* WRITTEN TASK: Copy these lines word for word, leaving out the pictures.

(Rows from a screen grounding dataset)
▼

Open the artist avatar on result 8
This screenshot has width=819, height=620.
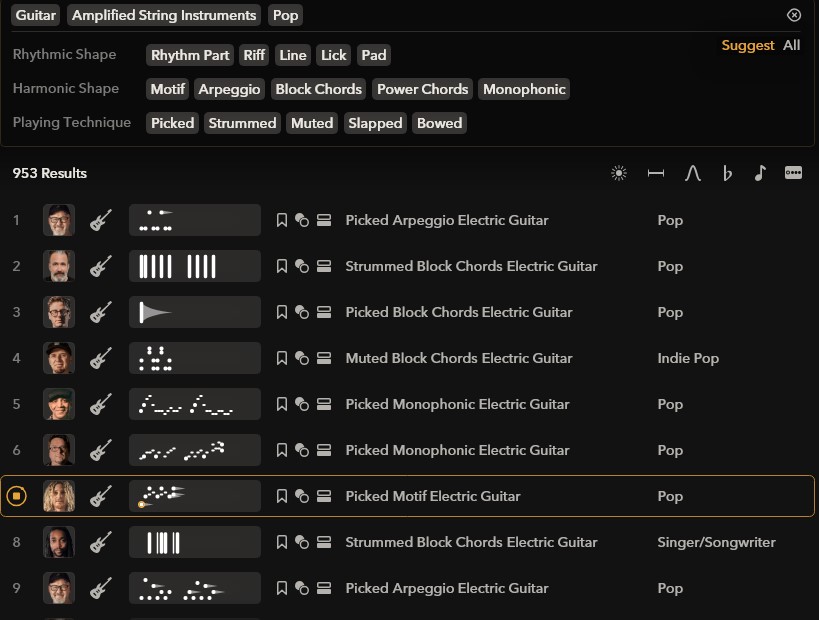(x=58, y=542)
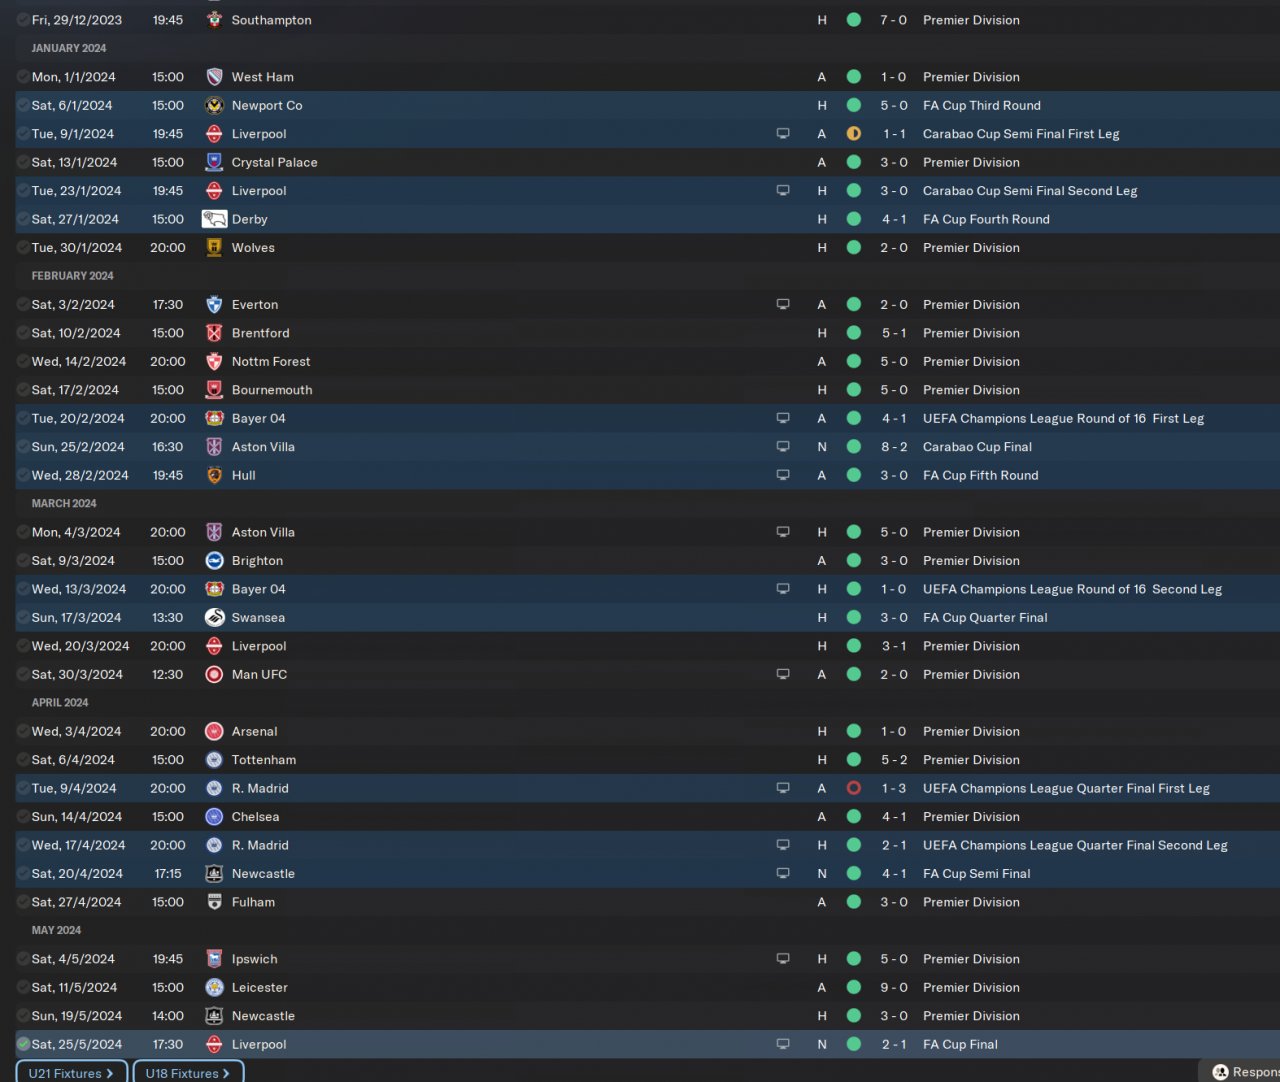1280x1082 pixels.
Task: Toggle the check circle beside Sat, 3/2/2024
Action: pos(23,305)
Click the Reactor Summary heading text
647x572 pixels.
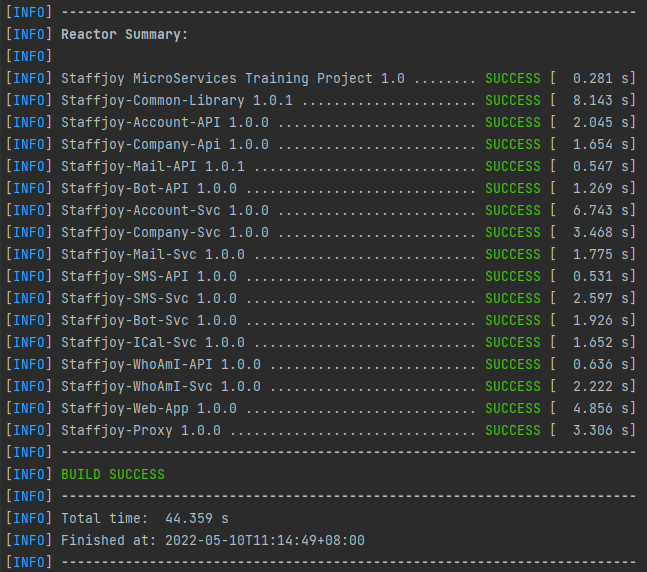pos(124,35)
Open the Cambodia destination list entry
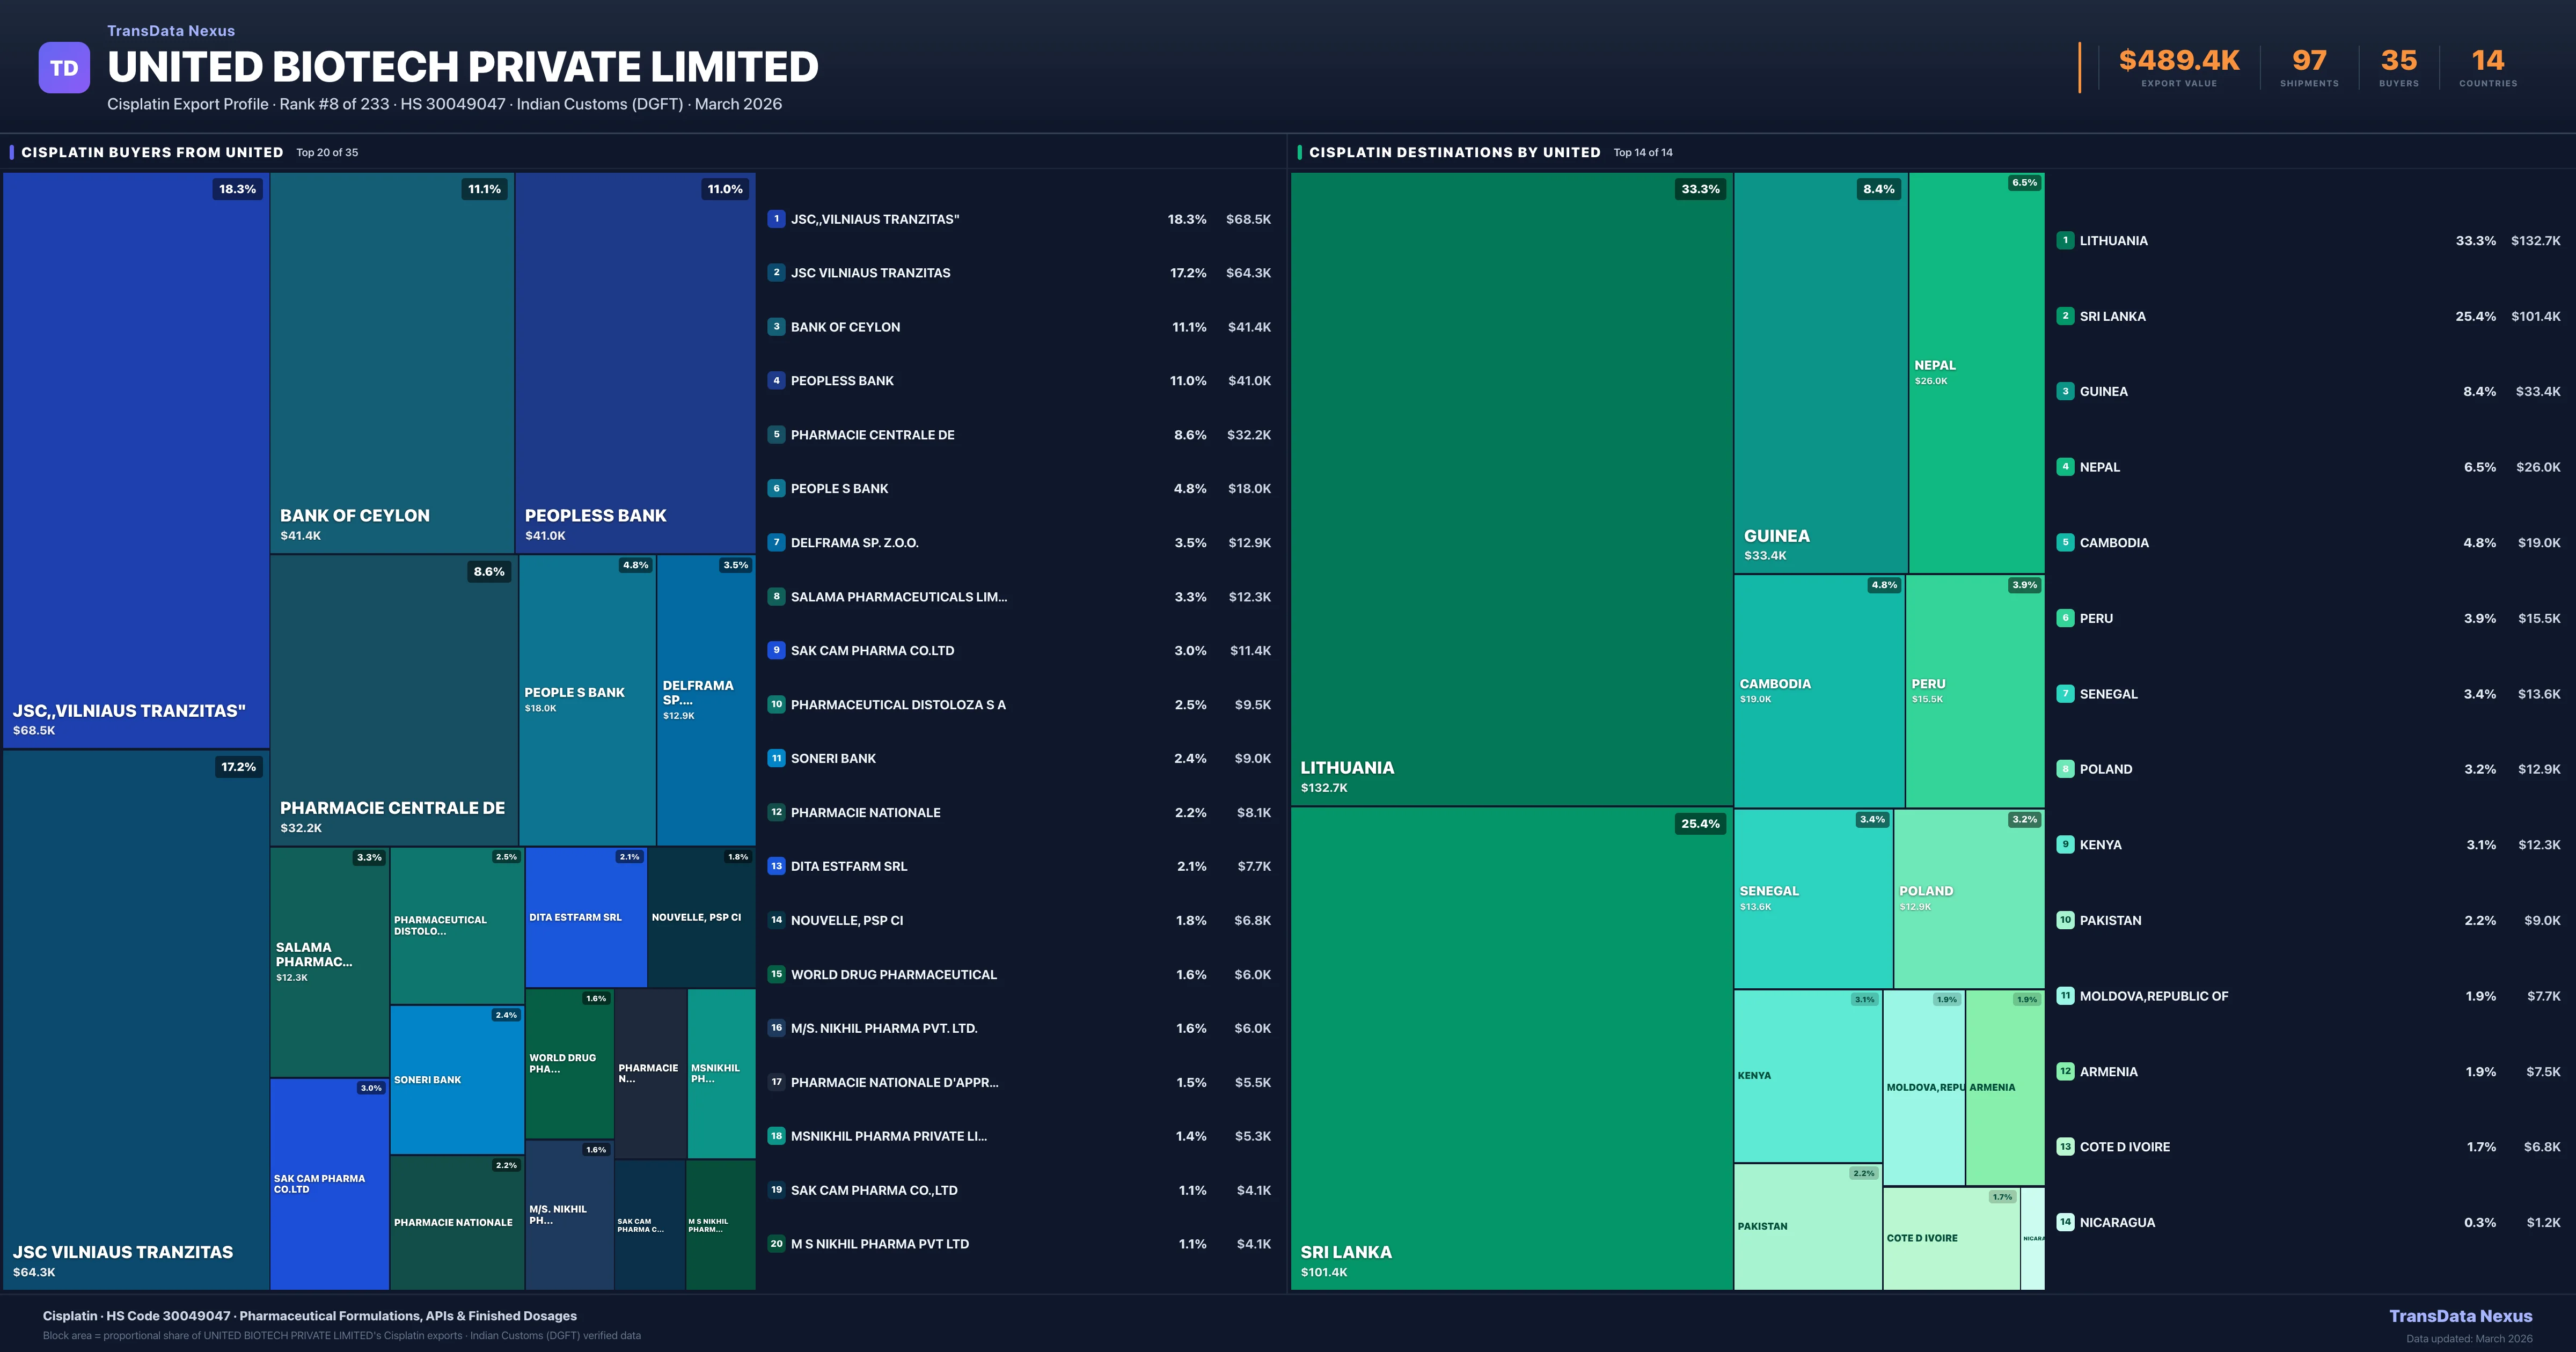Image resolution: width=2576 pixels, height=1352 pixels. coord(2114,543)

▲

* TASK ANSWER:
Open the artist avatar on result 8
This screenshot has width=819, height=620.
(x=58, y=542)
1280x1082 pixels.
Task: Toggle the check circle beside Sat, 3/2/2024
Action: pos(23,305)
Click the Reactor Summary heading text
647x572 pixels.
pos(124,35)
Open the Cambodia destination list entry
Image resolution: width=2576 pixels, height=1352 pixels. coord(2114,543)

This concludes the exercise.